Le “grand dialogue national”, convoqué par le président camerounais Paul Biya pour résoudre la crise dans les régions du Nord-Ouest et du Sud-Ouest du pays s’est ouvert à Yaoundé.

Conduit par le Premier ministre, Joseph Dion Ngute, le “grand dialogue national” devrait permettre aux Camerounais de discuter de la crise dans les deux provinces anglophones du pays.

Du 30 septembre au 4 octobre, les différentes parties prenantes vont débattre des moyens de mettre un terme à la crise qui sévit dans les deux régions du Nord-Ouest et du Sud-Ouest, où vivent près de 16% de la minorité anglophone du Cameroun.

“Après avoir reçu des gens depuis deux semaines”, en préparation de ce dialogue, “je ne peux qu’être optimiste, car je pense que 99% des Camerounais veulent la paix”, a affirmé dimanche le Premier ministre devant la presse.

Le 10 courant, le président camerounais avait fait part de sa volonté de convoquer “un grand dialogue national” pour résoudre la crise dans les deux régions anglophones.

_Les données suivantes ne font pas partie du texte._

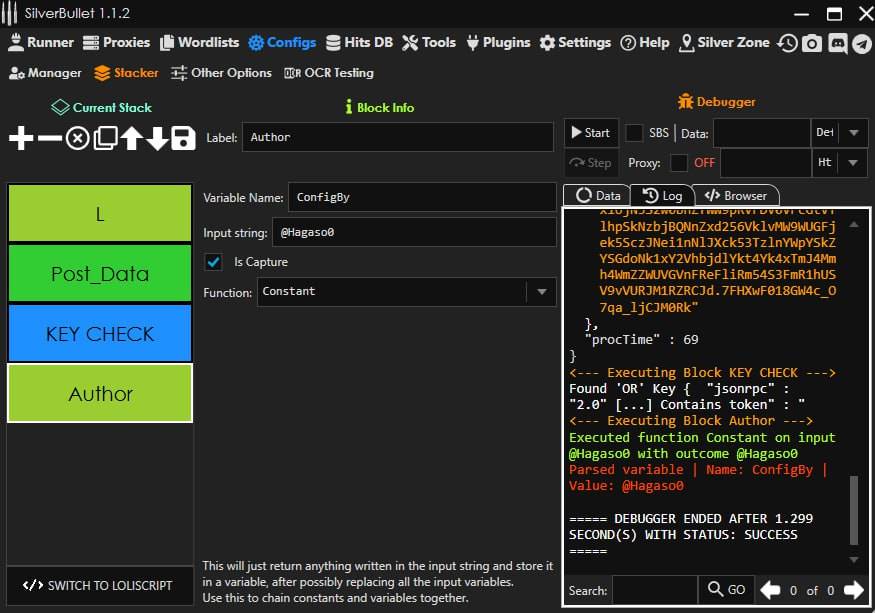Expand the Function Constant dropdown

[x=541, y=292]
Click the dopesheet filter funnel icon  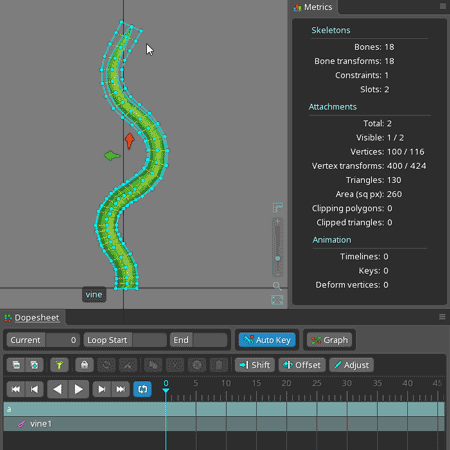[x=59, y=365]
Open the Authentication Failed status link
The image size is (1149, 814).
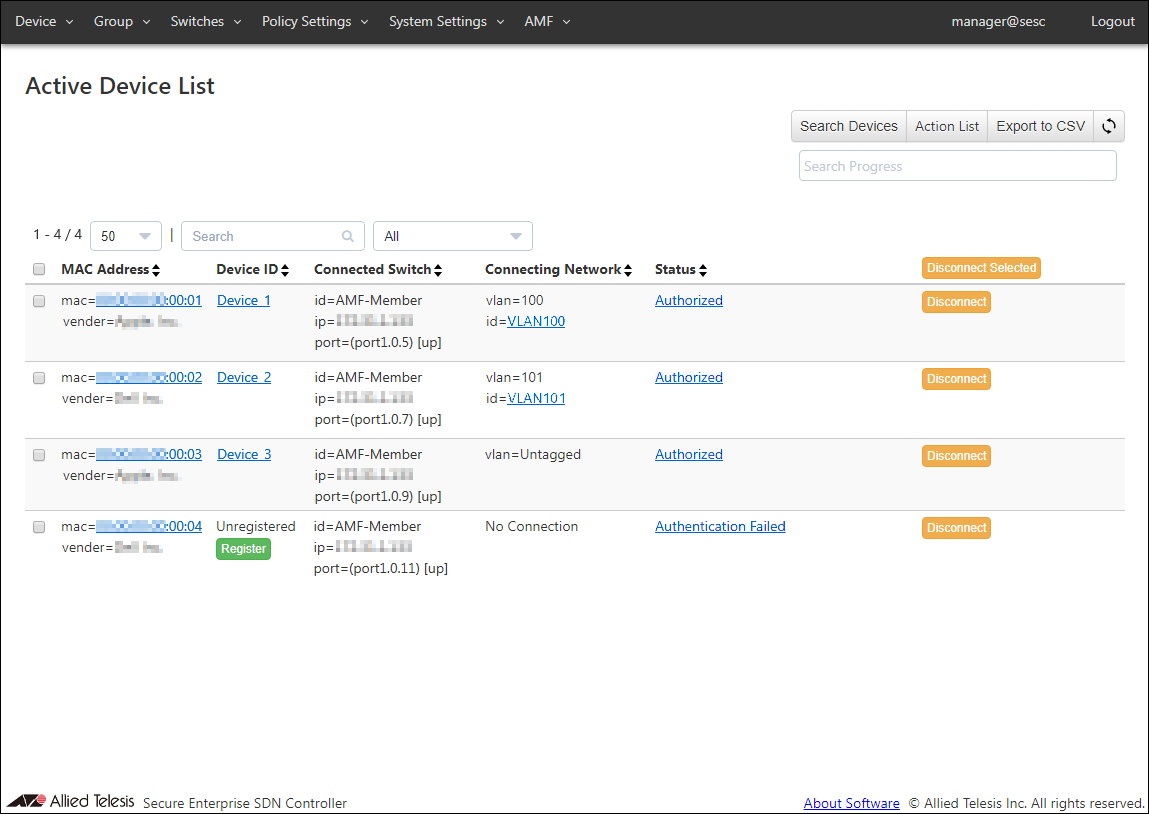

“J’ai décidé de convoquer, dès la fin du mois en cours, un grand dialogue national qui nous permettra, dans le cadre de notre Constitution, d’examiner les voies et moyens de répondre aux aspirations profondes des populations du Nord-Ouest et du Sud-Ouest, mais aussi de toutes les autres composantes de notre Nation”, avait-il indiqué dans un discours à la nation.

Dès l’annonce de la tenue de ce dialogue, les autorités de Yaoundé ont multiplié les tractations pour convaincre les principaux chefs séparatistes et la diaspora camerounaise de participer à cette rencontre.

Les principaux séparatistes qui ont posé des conditions pour prendre part à ce dialogue, notamment la libération des prisonniers, ne participeront pas à ces assises dont l’appel a été accueilli favorablement par l’ONU, l’Union Africaine et l’Union européenne.

Les régions du Nord-Ouest et du Sud-Ouest vivent au rythme d’affrontements entre l’armée et des groupes séparatistes. Cette crise a fait plusieurs morts et contraint un grand nombre de personnes à fuir les zones de conflits.

Le président Biya avait reconnu dans son adresse à la nation la gravité de la situation, en déclarant : “depuis près de trois ans, les régions du Nord-Ouest et du Sud-Ouest sont en proie à une crise, qui met en péril la sécurité et le bien-être des populations qui y vivent, mais a également de profondes conséquences sur l’ensemble de la communauté nationale”.

Pour lui, le dialogue aura vocation à réunir, sans exclusive, “les filles et les fils du Cameroun autour de valeurs de la paix, la sécurité, la concorde nationale et le progrès”.